Rupert Murdoch has been trying hard to be the picture of contrition (see photo above), surely unfamiliar territory for the notorious tyrant. If you want to see News Corp.'s official attitude, however, look no further than this morning's editorial in the Wall Street Journal, which vacillates between "everybody does it" and "this all happened years ago" and "it's all a plot by our liberal rivals anyway." Check out the opening disclosure statement, which was surely crafted by about three thousand lawyers:
When News Corp. and CEO Rupert Murdoch secured enough shares to buy Dow Jones & Co. four years ago, these columns welcomed our new owner and promised to stand by the same standards and principles we always had. That promise is worth repeating now that politicians and our competitors are using the phone-hacking years ago at a British corner of News Corp. to assail the Journal, and perhaps injure press freedom in general.

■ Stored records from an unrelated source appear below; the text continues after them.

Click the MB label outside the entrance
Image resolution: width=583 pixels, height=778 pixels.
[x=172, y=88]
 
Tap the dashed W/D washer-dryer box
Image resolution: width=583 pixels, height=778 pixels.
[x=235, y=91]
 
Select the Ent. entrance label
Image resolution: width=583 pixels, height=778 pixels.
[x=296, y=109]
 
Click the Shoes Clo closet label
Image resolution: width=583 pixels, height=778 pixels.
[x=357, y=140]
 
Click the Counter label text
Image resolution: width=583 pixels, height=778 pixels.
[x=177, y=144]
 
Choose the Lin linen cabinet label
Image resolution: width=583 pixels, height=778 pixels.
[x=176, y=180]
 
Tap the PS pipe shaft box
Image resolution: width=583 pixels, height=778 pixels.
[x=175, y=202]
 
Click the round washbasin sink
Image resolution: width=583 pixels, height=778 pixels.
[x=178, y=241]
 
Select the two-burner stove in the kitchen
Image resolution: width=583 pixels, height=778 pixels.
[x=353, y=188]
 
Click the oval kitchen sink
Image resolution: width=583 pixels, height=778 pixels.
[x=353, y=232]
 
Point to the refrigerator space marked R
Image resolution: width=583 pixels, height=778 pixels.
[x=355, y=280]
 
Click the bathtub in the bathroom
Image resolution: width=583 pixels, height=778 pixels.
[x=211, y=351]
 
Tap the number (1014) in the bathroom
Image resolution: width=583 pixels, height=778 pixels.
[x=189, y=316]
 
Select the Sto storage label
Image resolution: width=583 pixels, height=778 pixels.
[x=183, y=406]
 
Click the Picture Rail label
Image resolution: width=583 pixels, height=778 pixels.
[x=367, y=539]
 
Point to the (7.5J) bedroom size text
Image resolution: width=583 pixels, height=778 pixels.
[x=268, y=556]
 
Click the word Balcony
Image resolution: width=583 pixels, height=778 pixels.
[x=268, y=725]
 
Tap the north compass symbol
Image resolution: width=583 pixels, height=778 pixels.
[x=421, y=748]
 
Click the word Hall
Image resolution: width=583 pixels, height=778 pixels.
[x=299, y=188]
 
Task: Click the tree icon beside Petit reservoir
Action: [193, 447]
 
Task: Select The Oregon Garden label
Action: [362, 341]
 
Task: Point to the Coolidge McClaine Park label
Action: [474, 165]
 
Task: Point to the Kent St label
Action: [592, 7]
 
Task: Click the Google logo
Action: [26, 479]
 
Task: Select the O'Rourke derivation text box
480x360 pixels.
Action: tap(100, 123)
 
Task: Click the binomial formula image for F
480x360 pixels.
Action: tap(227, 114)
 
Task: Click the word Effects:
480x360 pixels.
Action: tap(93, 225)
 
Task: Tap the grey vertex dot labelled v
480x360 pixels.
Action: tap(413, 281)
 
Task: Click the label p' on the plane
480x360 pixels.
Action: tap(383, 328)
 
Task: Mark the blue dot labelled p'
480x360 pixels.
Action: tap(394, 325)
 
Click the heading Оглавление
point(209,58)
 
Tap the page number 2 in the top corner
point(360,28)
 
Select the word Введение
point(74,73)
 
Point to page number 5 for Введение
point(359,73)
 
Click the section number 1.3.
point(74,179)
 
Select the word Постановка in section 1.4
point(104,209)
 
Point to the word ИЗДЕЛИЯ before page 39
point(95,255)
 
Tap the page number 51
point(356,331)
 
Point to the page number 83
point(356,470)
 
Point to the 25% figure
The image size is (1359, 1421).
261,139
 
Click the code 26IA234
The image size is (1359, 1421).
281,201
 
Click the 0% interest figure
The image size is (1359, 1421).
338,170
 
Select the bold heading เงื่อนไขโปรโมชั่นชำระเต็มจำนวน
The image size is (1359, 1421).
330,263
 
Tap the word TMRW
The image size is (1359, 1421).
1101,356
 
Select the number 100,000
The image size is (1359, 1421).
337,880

That doesn't sound too contrite to me! Read the whole thing and you'll see Murdoch's real attitude: this isn't fair, waaah. And anybody following the scandal can clearly see that this is hardly just a matter of a teensy tiny "British corner of News Corp." as the fiasco engulfs Downing Street, Scotland Yard, etc.
Expect the "author" of this editorial to appear on every single Fox News program over the next couple of days, endlessly shouting, "It's a British scandal! Do you hear me? BRITISH. It's just about being nosy about the Queen and Hugh Grant, OK?"
UPDATE: I posted the above at about 5:30 in the morning. Since then lots of people have piled on this embarrassing editorial. My favorite is from Media Matters (I know, I know), who refer to it as "petulant, tin-eared... wildly misguided and clownish...."
8 comments:
And I will come back here to congratulate you for your prescience because I think you are right.
People are having a field day with a segment from Fox and Friends where Steve Doocy and some miserable fat fuck of a PR guy were trying out the "ancient history" and "no big deal" defenses. The fat fuck tried to deflect it by talking about the wonderful corporations who have been hacked (BofA, Citi, etc.)
Dudes, the guy who signs your pay check is THE GUY WHO PAID FOR THE HACKING! Bringing up victims of other people's hacking, especially corporate victims, doesn't work as a defense for anyone with a functioning brain stem.
Amen, Matty Boy.
A whistleblower for NOTW just found dead.
Maybe Rupert Murdoch killed Princess Diana.
Joe Nocera gave Rupert's WSJ a nice bitch-slap on NYT's op-ed page Saturday under the hed "The Journal becomes Fox-ified."
http://www.nytimes.com/2011/07/16/opinion/16nocera.html
I have also noted an uptick in the use of the term "steel bracelets" as a (needless) euphemism for handcuffs, in relation to this story.
"Clap them in irons!" has a much better ring to it.
Rupert must be thanking his lucky stars for the debt ceiling crisis, amirite?